What is being asked: Pick up the essay below about a 1997 film on a manufactured war and continue it from its last sentence. The listing that follows the essay is not part of it.

It was released in 1997, directed by Barry Levinson and starring Robert De Niro and Dustin Hoffman, but I encountered it a year later — and it stayed with me far longer than most films do.

At the time, I thought it was clever.

Later, I realised it was instructional.


What the Film Actually Shows

A president faces a scandal days before an election. The solution is not defence. It is distraction. A war is manufactured — complete with imagery, music, a hero, a narrative arc.

The public sees it on television.
The media amplifies it.
Politicians align behind it.

The war exists because it is broadcast.

What unsettled me wasn’t the satire. It was the mechanics.

The film shows that in modern systems, narrative is not commentary on reality.

It is architecture.


Watching It in the 1990s

When I saw it, the Balkans were not abstract.

The Kosovo War and the NATO bombing of Yugoslavia were unfolding. Iraq was already in a cycle of sanctions and intervention, culminating in Operation Desert Fox.

On screen: a fabricated Balkan conflict used for domestic political containment.

Dataset content:
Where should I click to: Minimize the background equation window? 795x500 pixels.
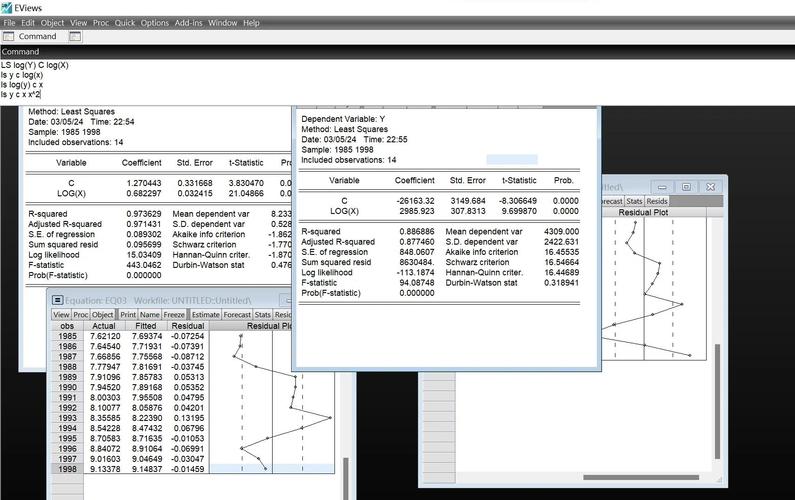[663, 186]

Result of the task:
In real life: televised Balkan conflict accompanied by political crisis.

I’m not interested in simplistic causation.

What struck me was structural similarity.

Crisis appears.
Media synchronises.
Emotional imagery floods the screen.
Consensus hardens before analysis completes.

Deniers are denounced.

Once you see that sequence, it becomes difficult to consume headlines innocently again.


Manufactured Symbols

The film’s brilliance is that it doesn’t rely on grand conspiracy.

It shows small things:

  • A song engineered to stir patriotism.
  • A refugee image staged for emotional impact.
  • A slogan crafted for repetition.
  • A soldier turned into a moral totem.

Meaning is assembled deliberately.

The public doesn’t require truth. It requires coherence.

That realisation never quite leaves you.


The Ending That Lingers

At the end, Hoffman’s producer wants credit. He hints he may expose the entire operation.

He dies.

Not dramatically. Not theatrically. Just… removed.

The system continues.

The film never lectures about hidden hands. It simply demonstrates incentive structures: when exposure threatens continuity, continuity wins.

That ending always reminded me of how certain figures — political, financial, inconvenient — sometimes exit at remarkably convenient moments.

No outrage here. Just pattern recognition.


Why I Don’t Watch Breaking News

One of the lasting effects of that film is behavioural.

I no longer watch breaking news at all.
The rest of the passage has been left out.